Hong Kong’s Carrie Lam has said that those opposed to Communist Parties national security law were “the enemy of the people.” Also telling people in the financial hub to stop “smearing” the communists effort.
China’s communists last month announced a plan to introduce national security law in Hong Kong. A law to allegedly tackle secession, subversion, terrorism and foreign interference.
Critics see it as the most serious threat to a “one country, two systems” formula. Agreed upon when the former British colony returned to Chinese rule in 1997. Aimed at ensuring its freedoms and role as a global financial centre.
The Chinese communist government and Lam’s Beijing-backed city administration say the law will not curtail freedoms. Instead it will target a small number of “troublemakers” and help bring stability after a year of anti-government protests. Her opponents found her comments stereo typical of the communist party line.
“I urge opponents who still use the usual tactics to demonize and smear the work to stop because by doing this they become the enemy of the Hong Kong people,” Lam said before a cabinet meeting, referring to the legislation.
“The vast majority want to restore stability, and have safety, satisfaction and employment.”
The government has mounted a campaign to rally public support for the legislation. With Communist propaganda billboards, a booklet with questions and answers and a video of Lam defending the law “in the public interest”.
----
WHAT THIS EXERCISE ASKS —
a: In the Hong Kong article, in what year did the former British colony return to Chinese rule?
b: Can you update the Hong Kong article, starting at "The Chinese communist" and ending at "to the legislation.", with "troublemakers" replaced by "agitators"?
c: According to the Hong Kong article, what does the national security law allegedly aim to tackle?

SOURCE INFORMATION —
----
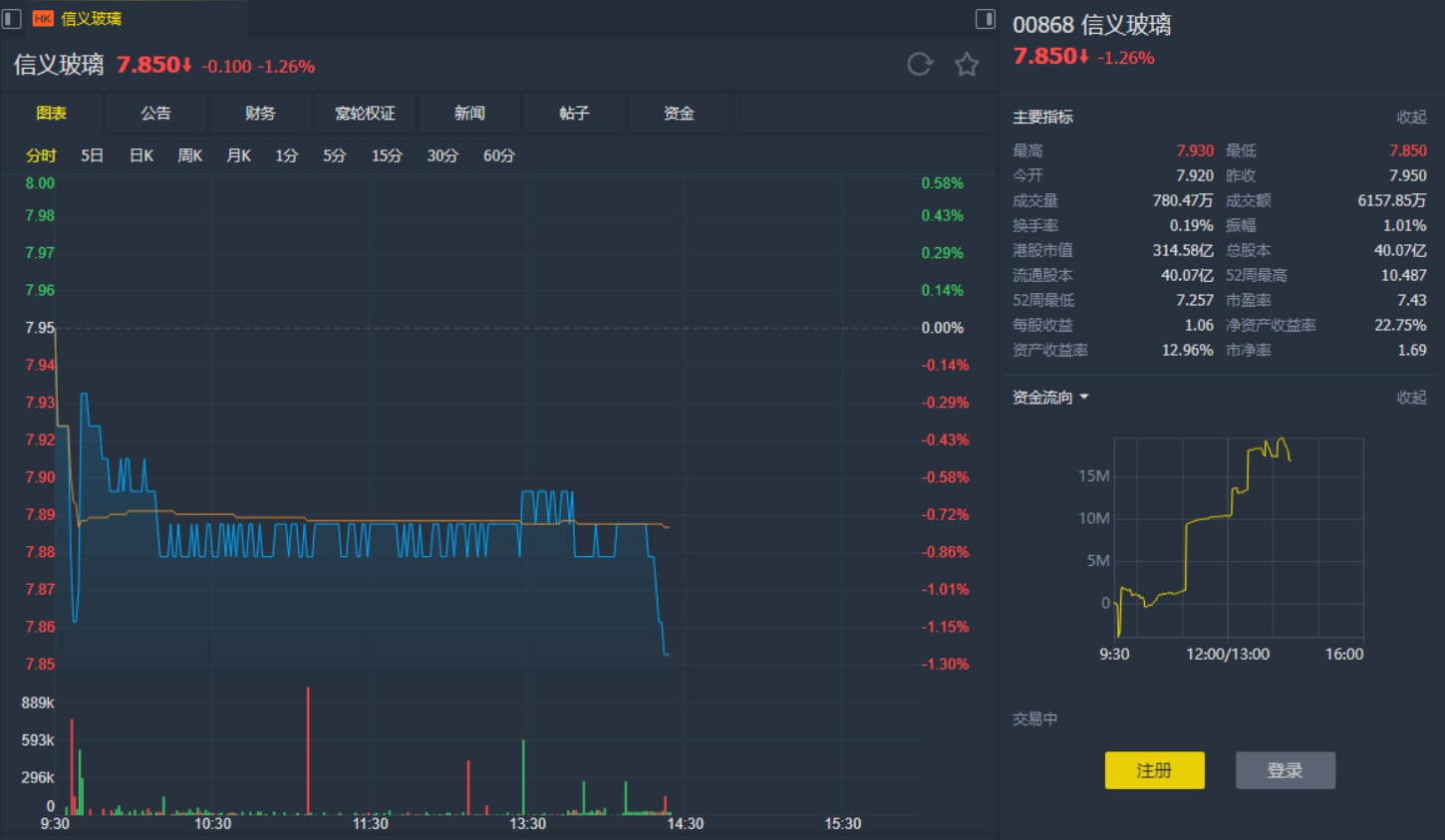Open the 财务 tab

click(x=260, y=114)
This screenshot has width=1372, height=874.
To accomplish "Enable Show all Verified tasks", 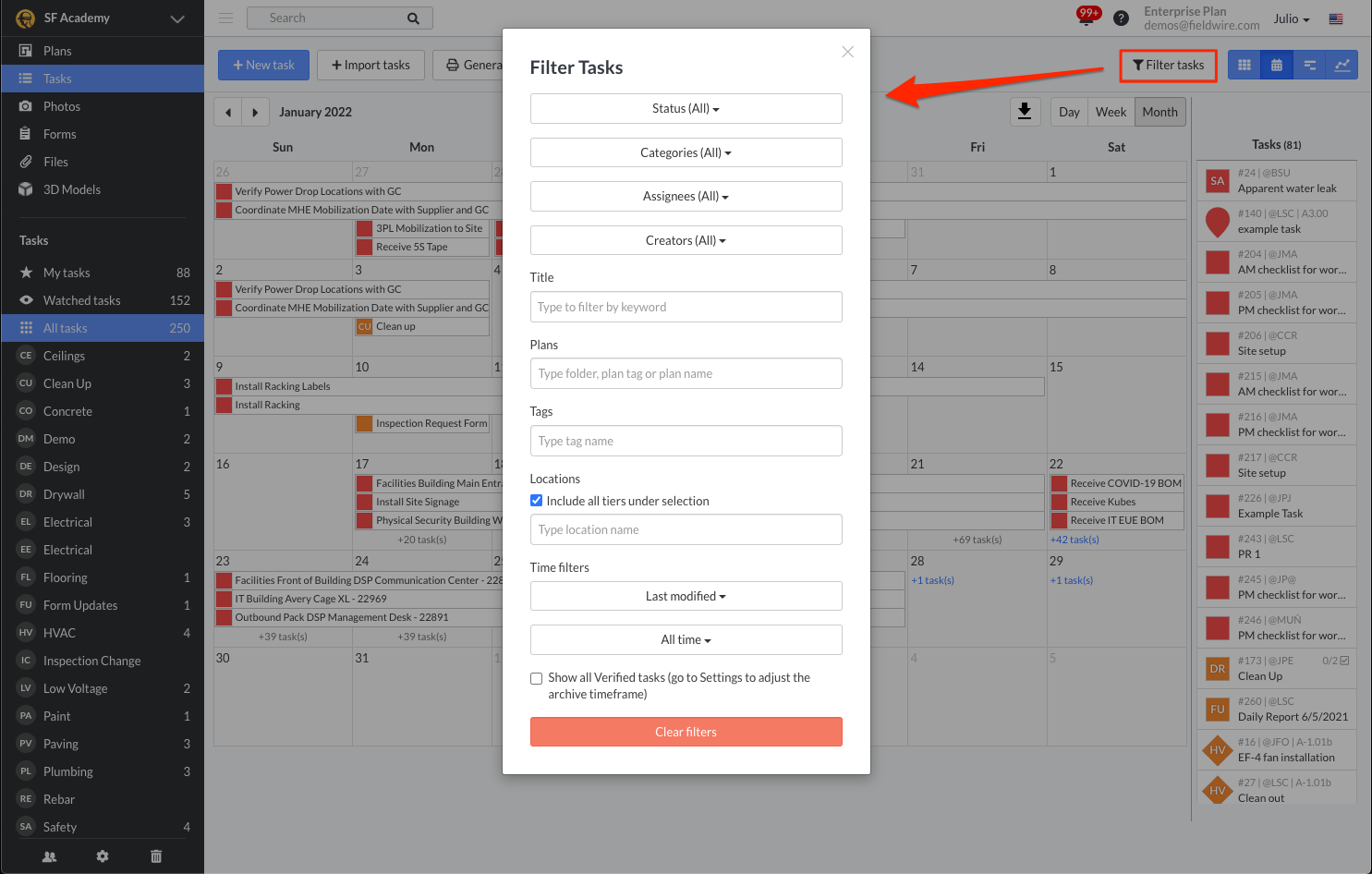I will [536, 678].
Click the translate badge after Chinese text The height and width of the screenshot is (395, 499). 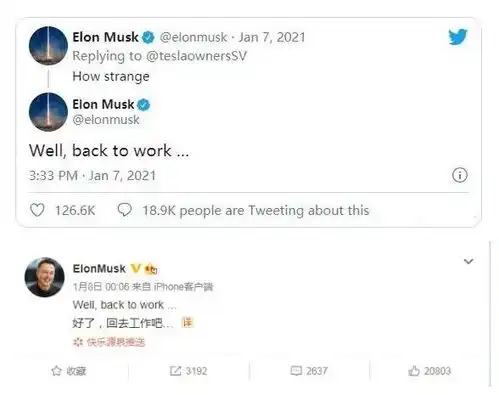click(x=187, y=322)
----
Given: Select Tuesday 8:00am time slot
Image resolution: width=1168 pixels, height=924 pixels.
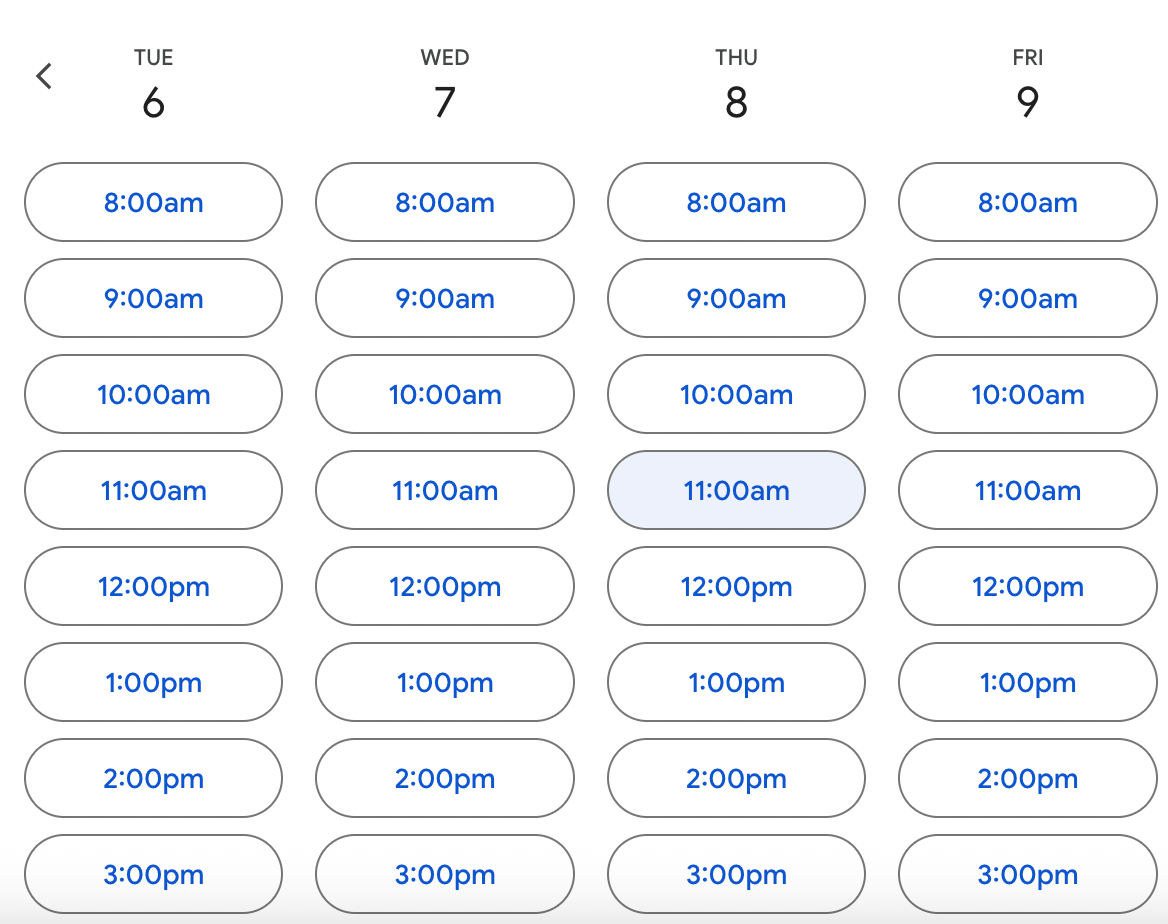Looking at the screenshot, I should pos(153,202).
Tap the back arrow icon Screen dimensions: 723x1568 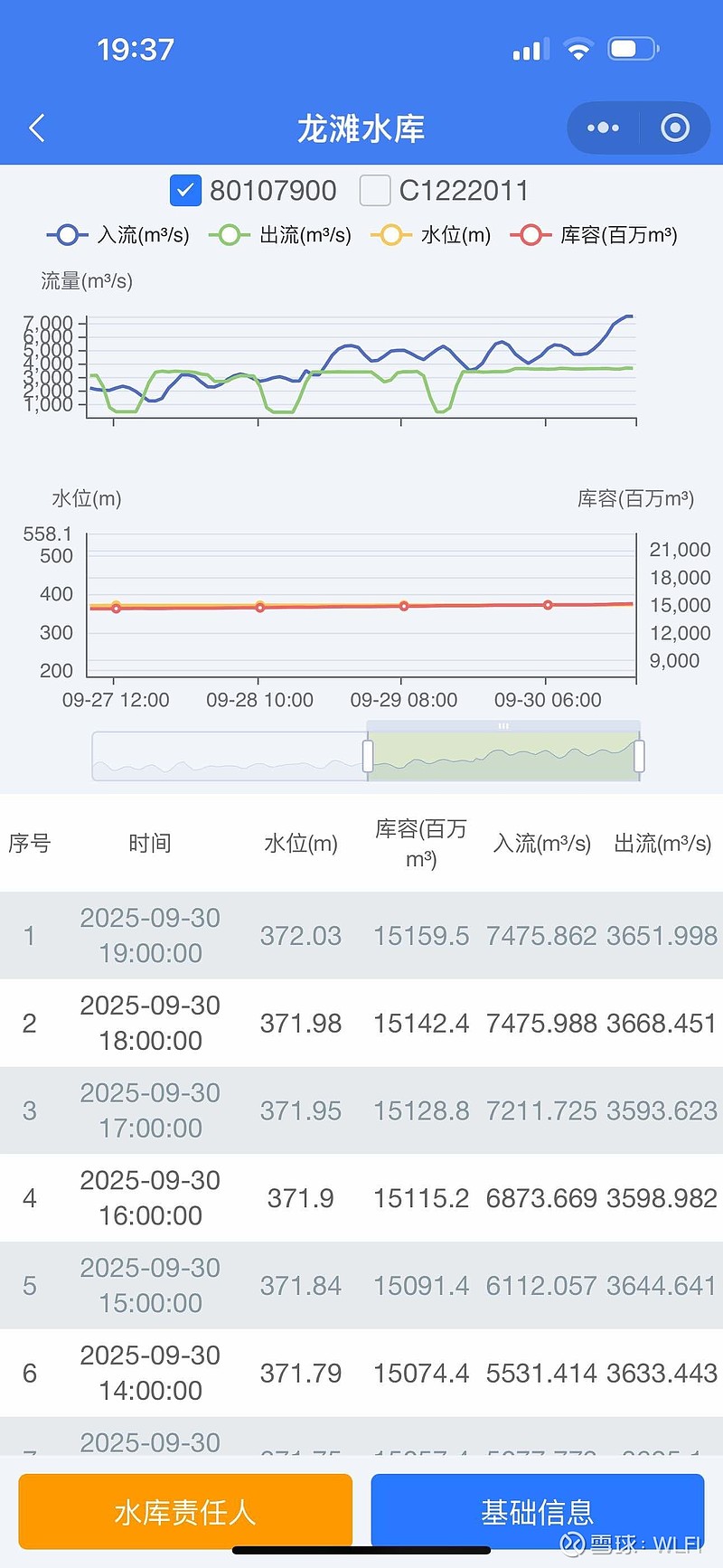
----
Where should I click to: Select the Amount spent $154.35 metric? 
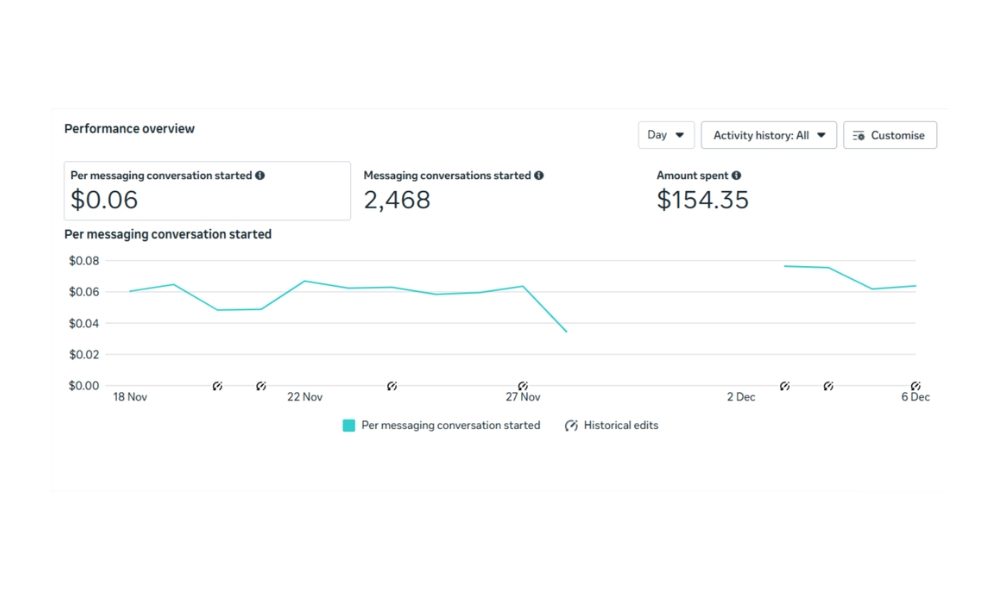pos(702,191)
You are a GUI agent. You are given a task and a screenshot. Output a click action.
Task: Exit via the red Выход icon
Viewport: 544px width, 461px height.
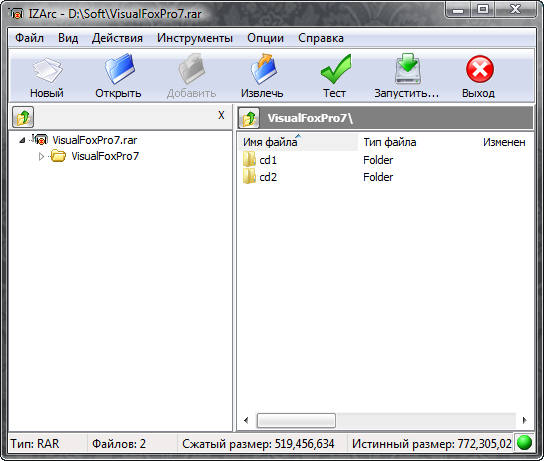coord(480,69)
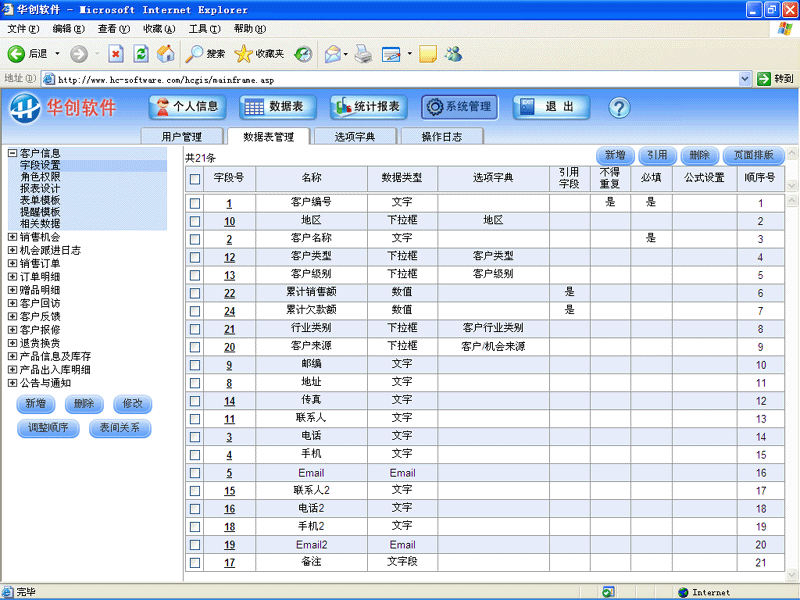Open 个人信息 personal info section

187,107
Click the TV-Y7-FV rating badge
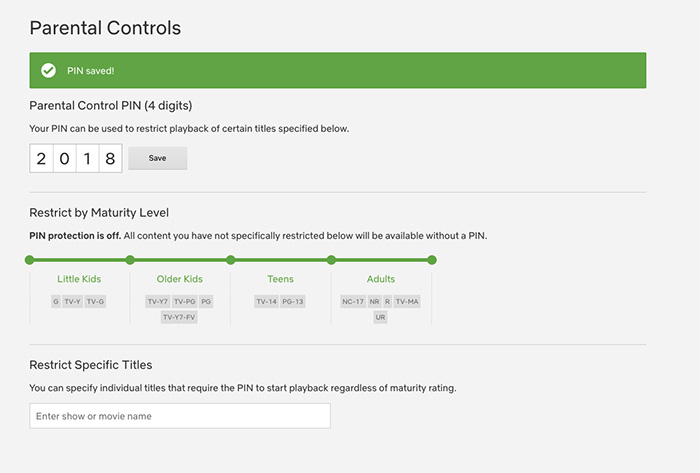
----
SOLUTIONS —
a: 1997

b:
The Chinese communist government and Lam’s Beijing-backed city administration say the law will not curtail freedoms. Instead it will target a small number of “agitators” and help bring stability after a year of anti-government protests. Her opponents found her comments stereo typical of the communist party line.
“I urge opponents who still use the usual tactics to demonize and smear the work to stop because by doing this they become the enemy of the Hong Kong people,” Lam said before a cabinet meeting, referring to the legislation.

c: Secession, subversion, terrorism and foreign interference.